Direction: Could you switch "column header" to "column heading" in the lines that begin at the one containing "This screenshot has" and run through the end, giving those lines back with everything else unchanged and the pictures left out?

_ _ _ _

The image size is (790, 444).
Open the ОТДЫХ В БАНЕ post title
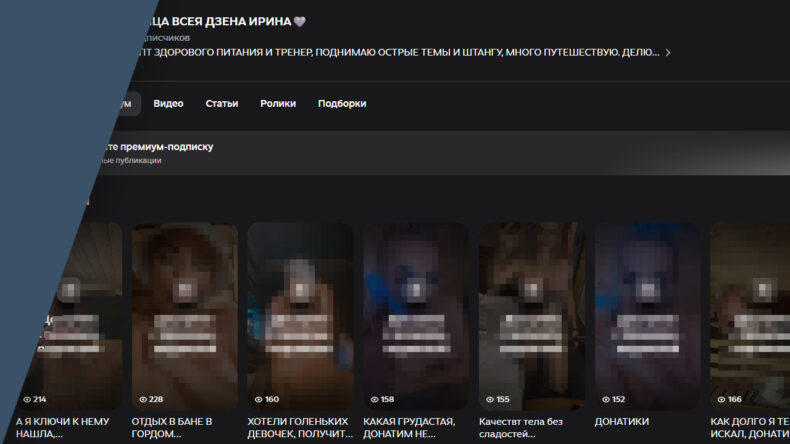(172, 428)

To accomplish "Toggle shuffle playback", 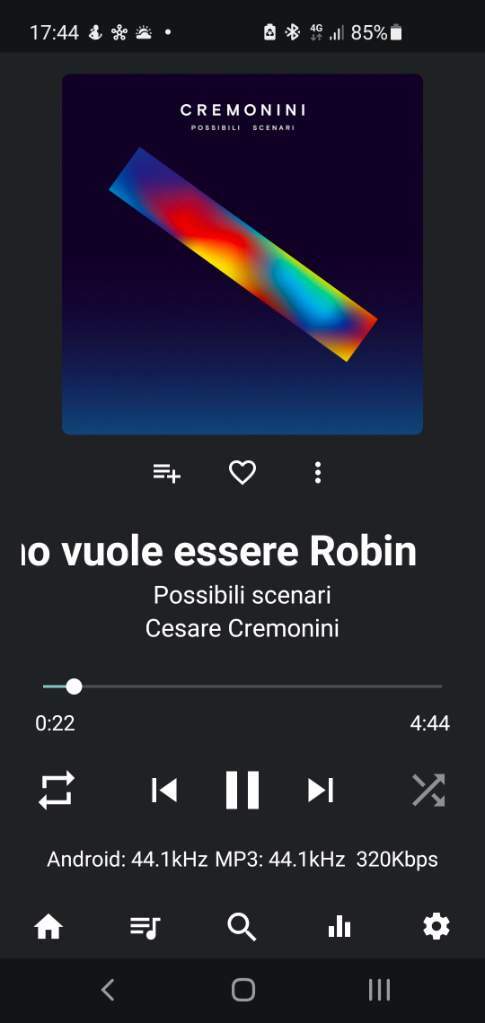I will tap(428, 790).
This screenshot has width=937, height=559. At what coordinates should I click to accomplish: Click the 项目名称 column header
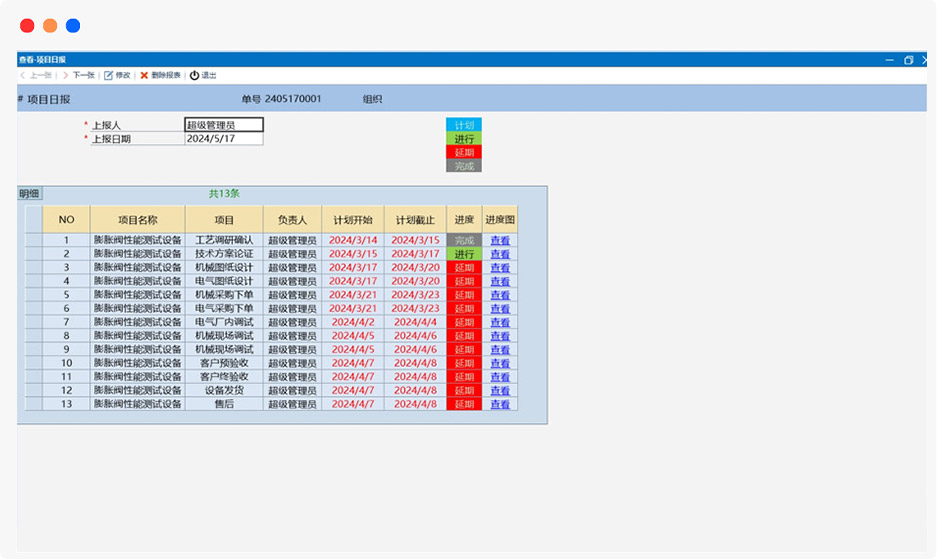click(x=137, y=220)
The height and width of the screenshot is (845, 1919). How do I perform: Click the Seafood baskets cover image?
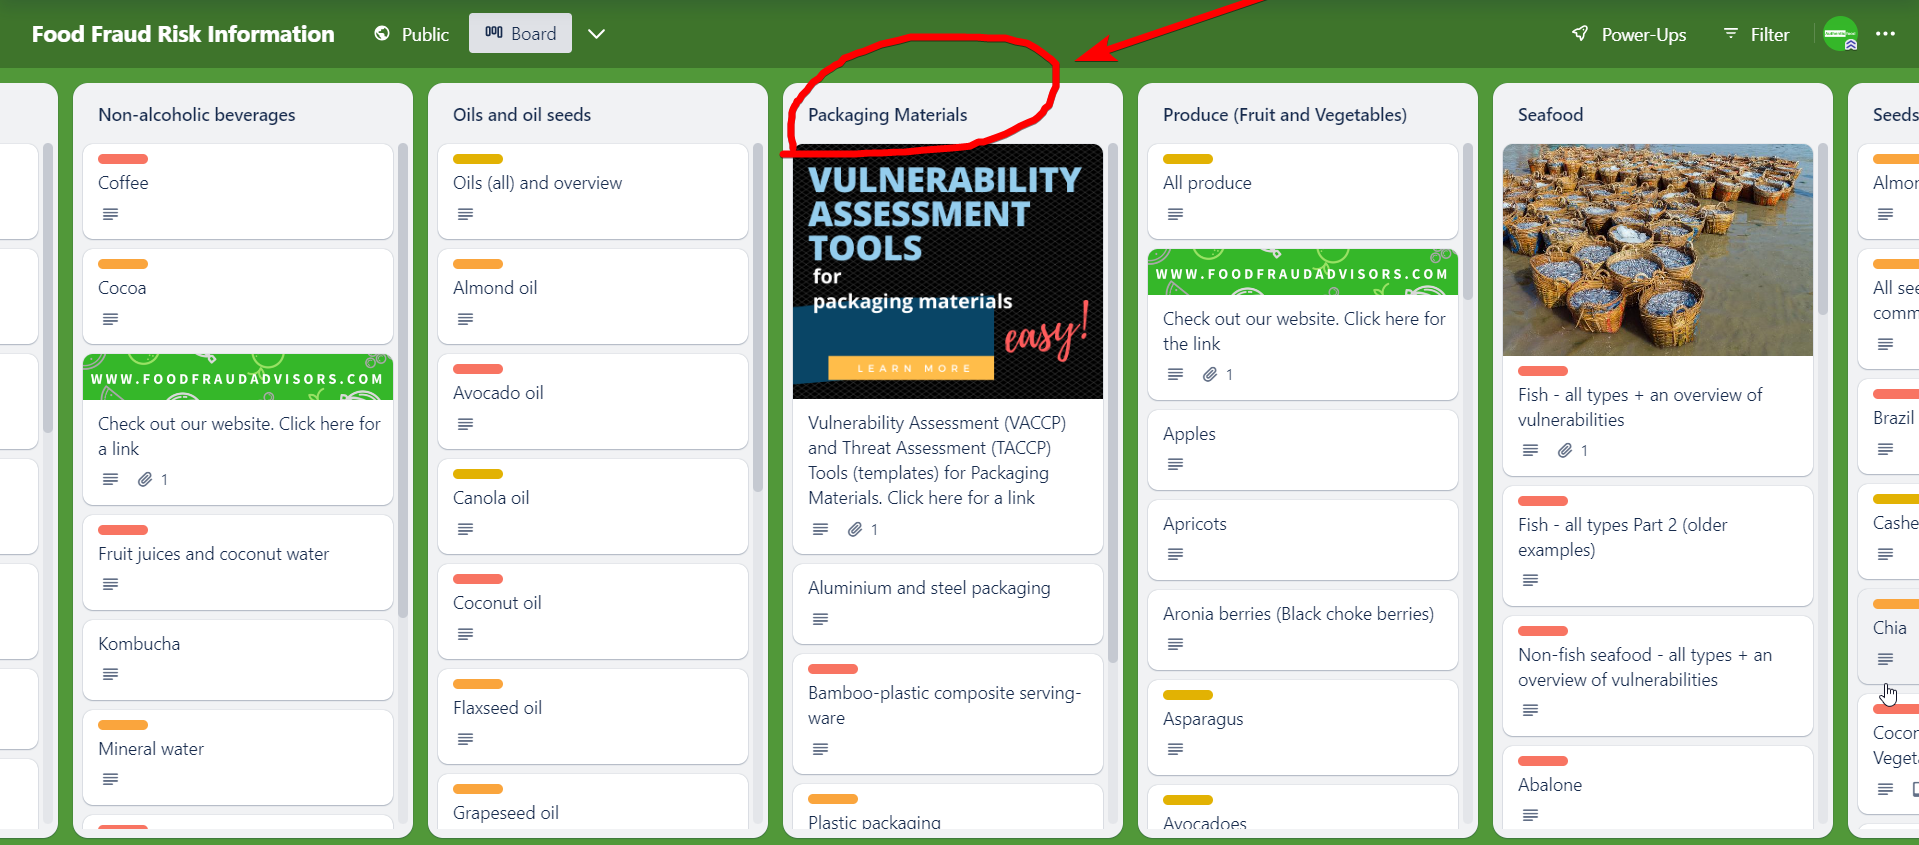pyautogui.click(x=1657, y=249)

_ _ _ _

Result for this exercise:
This screenshot has width=937, height=559. At what coordinates should I click to accomplish: Click the 项目名称 column heading
click(x=137, y=220)
The height and width of the screenshot is (845, 1919). How do I perform: Click the Seafood baskets cover image?
pyautogui.click(x=1657, y=249)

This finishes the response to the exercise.